W ostatnim czasie we Francji jest gorąco z uwagi na wybory parlamentarne. W niedzielę (7 lipca) poznaliśmy ostateczne wyniki. W drugiej turze najwięcej głosów zgromadził Nowy Front Ludowy (NFP).
Tym samym nowym członkiem francuskiego parlamentu został Sebastien Delogu. Ten we wspomnianą niedzielę postanowić opublikować nagranie z rugbystą Melvynem Jaminetem w roli głównej.
- Matka pyta mnie czy imprezowałem? Przysięgam, pierwszego Araba, którego spotkam na drodze, walnę z bańki. Mówię ci, walnę go z bańki - brzmiały słowa wypowiedziane przez Jamineta w starym nagraniu, którego teraz ujarzało światło dzienne.
Dalsza część artykułu pod materiałem wideo
"Komentarze rugbisty Melvyna Jamineta są skandaliczne i muszą zostać surowo ukarane zarówno przez Francuską Federację Rugby, jak i klub Toulon" - napisał poseł, który w swoim okręgu został wybrany w pierwszej turze.
Na reakcję wspomnianych przez niego stron nie trzeba było długo czekać. Francuska Federacja Rugby postanowiła zawiesić zawodnika i wykluczyć z kadry narodowej w trybie natychmiastowym w czasie rozgrywania spotkań w Ameryce Południowej.
Komentarze Jamineta zostały również potępione przez jego klub, który wszczął również wewnętrzne dochodzenie w tej sprawie. Sam zawodnik również odniósł się do wypowiedzianych przez siebie słów.

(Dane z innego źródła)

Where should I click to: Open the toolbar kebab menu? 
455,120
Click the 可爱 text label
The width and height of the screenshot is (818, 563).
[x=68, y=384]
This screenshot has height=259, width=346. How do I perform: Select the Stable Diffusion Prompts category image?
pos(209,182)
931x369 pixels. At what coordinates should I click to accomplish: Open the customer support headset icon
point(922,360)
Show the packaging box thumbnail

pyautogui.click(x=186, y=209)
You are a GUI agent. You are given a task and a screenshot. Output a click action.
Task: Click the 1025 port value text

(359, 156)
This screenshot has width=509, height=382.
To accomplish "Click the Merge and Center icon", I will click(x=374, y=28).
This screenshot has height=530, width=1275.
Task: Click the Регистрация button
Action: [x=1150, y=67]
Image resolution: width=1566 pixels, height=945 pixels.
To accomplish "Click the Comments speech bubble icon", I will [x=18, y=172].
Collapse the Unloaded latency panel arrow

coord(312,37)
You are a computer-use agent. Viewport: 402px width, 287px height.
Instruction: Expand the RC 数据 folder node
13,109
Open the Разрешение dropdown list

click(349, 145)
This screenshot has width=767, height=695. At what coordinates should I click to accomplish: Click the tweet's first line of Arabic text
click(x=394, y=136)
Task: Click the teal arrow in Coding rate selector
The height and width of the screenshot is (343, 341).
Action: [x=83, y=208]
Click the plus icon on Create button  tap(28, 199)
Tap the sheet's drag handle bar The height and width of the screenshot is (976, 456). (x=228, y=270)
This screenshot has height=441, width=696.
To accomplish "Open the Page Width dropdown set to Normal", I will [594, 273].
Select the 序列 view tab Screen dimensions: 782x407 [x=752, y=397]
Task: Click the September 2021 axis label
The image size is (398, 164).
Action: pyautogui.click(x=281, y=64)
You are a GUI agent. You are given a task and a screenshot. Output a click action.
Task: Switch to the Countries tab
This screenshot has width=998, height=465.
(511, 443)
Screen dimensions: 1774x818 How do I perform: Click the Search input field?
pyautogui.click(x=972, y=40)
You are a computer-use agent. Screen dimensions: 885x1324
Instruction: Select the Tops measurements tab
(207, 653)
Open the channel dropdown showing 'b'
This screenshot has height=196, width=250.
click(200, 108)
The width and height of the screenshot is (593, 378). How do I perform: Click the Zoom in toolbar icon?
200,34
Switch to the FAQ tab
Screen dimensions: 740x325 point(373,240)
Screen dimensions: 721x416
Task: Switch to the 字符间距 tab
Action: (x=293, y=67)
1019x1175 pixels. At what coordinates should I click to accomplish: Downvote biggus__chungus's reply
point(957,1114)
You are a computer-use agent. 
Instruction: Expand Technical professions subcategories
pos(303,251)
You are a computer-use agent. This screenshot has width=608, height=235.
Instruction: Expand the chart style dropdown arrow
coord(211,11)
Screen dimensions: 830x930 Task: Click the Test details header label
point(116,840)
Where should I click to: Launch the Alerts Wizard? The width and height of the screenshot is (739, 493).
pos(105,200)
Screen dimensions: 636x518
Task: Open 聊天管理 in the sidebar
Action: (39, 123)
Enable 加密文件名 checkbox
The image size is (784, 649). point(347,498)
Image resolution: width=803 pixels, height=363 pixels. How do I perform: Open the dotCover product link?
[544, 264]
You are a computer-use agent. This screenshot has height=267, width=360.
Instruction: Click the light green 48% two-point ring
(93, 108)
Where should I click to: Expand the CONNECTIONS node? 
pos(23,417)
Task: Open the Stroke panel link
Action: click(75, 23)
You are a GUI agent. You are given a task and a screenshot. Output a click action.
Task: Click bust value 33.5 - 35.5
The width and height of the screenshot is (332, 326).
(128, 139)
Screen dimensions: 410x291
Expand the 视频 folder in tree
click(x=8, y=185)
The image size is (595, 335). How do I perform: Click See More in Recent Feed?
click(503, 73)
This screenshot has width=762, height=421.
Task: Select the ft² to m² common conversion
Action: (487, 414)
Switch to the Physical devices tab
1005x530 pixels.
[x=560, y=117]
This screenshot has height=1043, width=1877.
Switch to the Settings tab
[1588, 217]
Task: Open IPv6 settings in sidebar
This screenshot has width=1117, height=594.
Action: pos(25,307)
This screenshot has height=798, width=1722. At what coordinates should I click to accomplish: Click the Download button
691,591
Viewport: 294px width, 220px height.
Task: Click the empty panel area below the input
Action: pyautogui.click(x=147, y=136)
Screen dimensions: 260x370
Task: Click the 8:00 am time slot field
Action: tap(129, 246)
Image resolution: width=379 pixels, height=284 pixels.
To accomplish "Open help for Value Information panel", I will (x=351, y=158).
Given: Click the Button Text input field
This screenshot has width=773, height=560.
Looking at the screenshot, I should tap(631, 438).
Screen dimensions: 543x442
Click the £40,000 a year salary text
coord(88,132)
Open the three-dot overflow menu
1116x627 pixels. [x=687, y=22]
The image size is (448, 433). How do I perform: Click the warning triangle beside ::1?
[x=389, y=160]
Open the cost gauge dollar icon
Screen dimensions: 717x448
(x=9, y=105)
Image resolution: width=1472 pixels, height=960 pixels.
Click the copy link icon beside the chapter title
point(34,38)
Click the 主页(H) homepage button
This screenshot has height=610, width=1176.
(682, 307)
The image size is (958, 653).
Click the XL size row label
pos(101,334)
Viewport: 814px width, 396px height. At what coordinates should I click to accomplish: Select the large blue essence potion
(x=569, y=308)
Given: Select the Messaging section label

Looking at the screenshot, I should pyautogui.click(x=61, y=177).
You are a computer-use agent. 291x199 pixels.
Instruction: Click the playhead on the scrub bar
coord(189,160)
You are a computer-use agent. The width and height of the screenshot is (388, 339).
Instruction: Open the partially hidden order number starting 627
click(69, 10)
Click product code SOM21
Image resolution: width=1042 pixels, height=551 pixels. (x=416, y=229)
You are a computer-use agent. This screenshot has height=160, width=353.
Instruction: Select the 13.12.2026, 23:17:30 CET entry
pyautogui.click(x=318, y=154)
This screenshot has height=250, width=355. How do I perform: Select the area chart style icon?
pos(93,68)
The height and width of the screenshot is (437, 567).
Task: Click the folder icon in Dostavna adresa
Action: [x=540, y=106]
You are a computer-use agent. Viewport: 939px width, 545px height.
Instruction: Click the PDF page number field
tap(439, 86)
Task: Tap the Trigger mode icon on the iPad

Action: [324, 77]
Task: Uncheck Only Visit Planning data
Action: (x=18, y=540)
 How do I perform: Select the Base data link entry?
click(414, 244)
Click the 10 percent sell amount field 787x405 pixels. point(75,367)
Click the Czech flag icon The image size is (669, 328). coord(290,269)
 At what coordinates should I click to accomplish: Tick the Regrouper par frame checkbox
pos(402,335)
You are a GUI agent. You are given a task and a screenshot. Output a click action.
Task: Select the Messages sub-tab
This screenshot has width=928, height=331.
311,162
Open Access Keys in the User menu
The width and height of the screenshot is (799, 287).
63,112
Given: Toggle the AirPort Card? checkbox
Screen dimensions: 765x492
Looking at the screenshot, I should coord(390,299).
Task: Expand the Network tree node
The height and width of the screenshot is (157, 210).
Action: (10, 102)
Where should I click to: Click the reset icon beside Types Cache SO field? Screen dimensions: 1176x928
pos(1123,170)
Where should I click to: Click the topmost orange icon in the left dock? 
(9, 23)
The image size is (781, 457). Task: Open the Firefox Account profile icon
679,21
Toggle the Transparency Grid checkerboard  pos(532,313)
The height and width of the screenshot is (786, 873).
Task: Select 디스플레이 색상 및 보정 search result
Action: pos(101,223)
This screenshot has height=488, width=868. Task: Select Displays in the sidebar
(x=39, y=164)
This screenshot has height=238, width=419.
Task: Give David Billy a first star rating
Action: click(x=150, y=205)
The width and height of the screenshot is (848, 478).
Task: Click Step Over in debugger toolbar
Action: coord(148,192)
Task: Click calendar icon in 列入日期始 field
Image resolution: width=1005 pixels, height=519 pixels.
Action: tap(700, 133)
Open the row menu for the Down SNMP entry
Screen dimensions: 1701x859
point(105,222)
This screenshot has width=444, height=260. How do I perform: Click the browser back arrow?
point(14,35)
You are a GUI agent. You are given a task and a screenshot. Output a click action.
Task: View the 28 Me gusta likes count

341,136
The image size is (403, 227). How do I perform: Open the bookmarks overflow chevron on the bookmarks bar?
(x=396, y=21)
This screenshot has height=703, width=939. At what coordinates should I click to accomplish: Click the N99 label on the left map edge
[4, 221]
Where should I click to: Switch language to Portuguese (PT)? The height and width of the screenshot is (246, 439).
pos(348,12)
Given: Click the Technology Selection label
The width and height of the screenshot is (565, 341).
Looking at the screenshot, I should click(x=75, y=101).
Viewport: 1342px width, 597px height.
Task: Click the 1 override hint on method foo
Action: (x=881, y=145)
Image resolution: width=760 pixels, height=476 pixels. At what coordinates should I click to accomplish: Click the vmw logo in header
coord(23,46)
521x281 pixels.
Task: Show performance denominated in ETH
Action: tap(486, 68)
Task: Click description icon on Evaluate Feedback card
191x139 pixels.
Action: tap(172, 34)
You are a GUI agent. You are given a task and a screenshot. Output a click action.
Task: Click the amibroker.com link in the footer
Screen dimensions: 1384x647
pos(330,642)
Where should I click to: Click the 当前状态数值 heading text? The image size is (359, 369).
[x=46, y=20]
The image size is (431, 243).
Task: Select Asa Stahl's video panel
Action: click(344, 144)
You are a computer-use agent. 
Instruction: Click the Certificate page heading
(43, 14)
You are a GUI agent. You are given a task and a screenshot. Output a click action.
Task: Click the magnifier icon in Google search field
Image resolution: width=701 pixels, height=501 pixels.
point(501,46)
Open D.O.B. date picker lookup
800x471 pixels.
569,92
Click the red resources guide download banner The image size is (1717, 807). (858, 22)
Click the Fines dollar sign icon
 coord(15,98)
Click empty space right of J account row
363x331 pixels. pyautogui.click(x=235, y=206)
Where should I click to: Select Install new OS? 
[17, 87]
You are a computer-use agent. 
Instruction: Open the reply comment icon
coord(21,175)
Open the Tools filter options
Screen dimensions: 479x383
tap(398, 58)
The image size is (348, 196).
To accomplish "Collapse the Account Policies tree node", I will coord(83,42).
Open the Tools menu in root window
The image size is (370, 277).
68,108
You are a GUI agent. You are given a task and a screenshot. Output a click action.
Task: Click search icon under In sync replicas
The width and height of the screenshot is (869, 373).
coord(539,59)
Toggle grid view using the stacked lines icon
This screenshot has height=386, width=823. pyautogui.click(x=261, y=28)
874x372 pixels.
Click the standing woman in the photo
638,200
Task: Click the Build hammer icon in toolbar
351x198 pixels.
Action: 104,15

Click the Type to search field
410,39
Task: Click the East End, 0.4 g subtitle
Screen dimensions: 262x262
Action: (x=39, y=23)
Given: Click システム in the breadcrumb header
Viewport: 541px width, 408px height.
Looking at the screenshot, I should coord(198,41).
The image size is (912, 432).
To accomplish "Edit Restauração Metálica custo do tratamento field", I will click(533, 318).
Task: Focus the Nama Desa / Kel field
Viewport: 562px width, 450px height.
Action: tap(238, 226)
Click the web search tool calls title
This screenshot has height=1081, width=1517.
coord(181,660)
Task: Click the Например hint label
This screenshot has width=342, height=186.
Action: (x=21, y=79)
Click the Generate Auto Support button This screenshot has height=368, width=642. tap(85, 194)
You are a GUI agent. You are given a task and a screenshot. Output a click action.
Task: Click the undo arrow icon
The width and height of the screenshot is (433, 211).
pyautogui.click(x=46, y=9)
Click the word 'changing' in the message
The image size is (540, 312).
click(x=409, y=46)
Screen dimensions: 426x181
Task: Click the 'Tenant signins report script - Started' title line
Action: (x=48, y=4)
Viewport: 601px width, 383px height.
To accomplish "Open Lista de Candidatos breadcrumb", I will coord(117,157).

"Jest mi bardzo przykro i wstydzę się moich słów. Chciałbym przeprosić wszystkich. Rozumiem, że mogło to zranić i urazić wiele osób i chciałbym powiedzieć, że te komentarze w żaden sposób nie odzwierciedlają moich wartości ani wartości francuskiej drużyny rugby. Rasizm, we wszystkich jego formach, jest nie do przyjęcia i jest sprzeczny ze wszystkim, w co wierzę. (...) Rozumiem sankcję FFR i jestem do ich dyspozycji, aby rzucić światło na tę sprawę" - przekazał Francuz za pośrednictwem oficjalnego konta na Instagramie.